You may discuss homework problems with other students, but you have to prepare the written assignments yourself.
Please combine all your answers, the computer code and the figures into one file, and submit a copy in your dropbox on Gradescope.
Due date: 11:59 PM, June 5, 2024.
The goal here is to have you make an effort to do a complete data analysis with what you've learned. Students who put in a good effort will receive 100%. Some effort will receive 70%.
If you have not installed LaTeX on your computer. After running the below commands (once is enough), then using either Quarto or RMarkdown formats should hopefully be sufficient to build directly to PDF.
install.packages('tinytex', repos='http://cloud.r-project.org')
tinytex::install_tinytex()
The data for your final project is based on real estate sales in Ames, Iowa in the years 2006- 2010. A description of the dataset can be found here.
I have created a subsample of 2000 cases for you to use after fixing some missing values.

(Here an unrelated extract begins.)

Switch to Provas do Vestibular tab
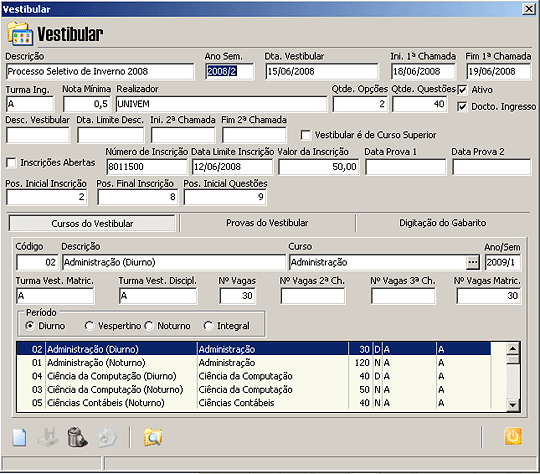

To begin, randomly split the data into a two sets of equal size --
1000 for selecting a model, with a final 1000 for validation, and
reporting confidence intervals for the final effects. For
reproducibility of your results, pick and store an integer seed to use
for the split and any subsequent possibly randomization as in
cross-validation, etc. For simplicity, I'll choose the seed 1
here. You need not use the same seed, choose one and have this line as
the first line in your analysis.
set.seed(1)
Your task is to build a model to predict log(SalePrice)
based on the remaining variables. In addition,
we want estimated effects for:
Total square feet: Gr.Live.Area + Total.Bsmt.SF
Number of bedrooms: Bedroom
Beware: the data set is large enough so simple stepwise model building procedures may be very slow.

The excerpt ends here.